#### Task goal:
Everything in the entries below must be output exactly, apart from the pictures.
══════════════════════════════
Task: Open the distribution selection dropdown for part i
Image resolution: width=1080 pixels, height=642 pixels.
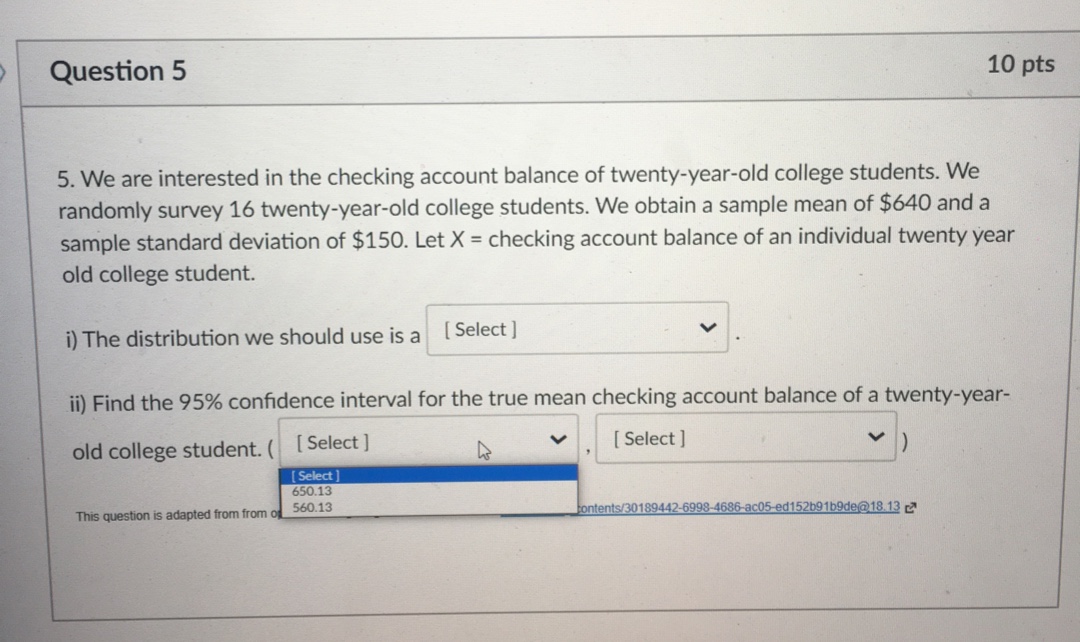Action: point(578,327)
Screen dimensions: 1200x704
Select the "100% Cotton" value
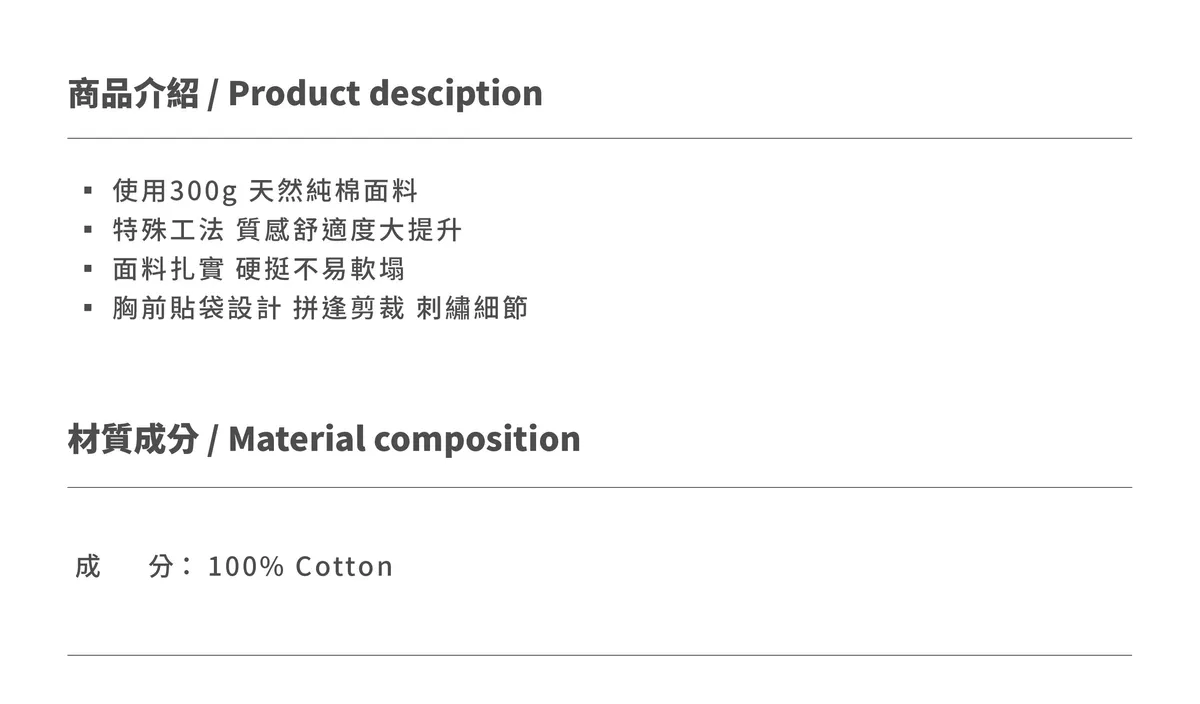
══════════════════════════════
#### Answer for the task:
Task: Open the distribution selection dropdown for part i
Image resolution: width=1080 pixels, height=642 pixels.
Action: point(578,327)
Screen dimensions: 1200x704
Select the "100% Cotton" value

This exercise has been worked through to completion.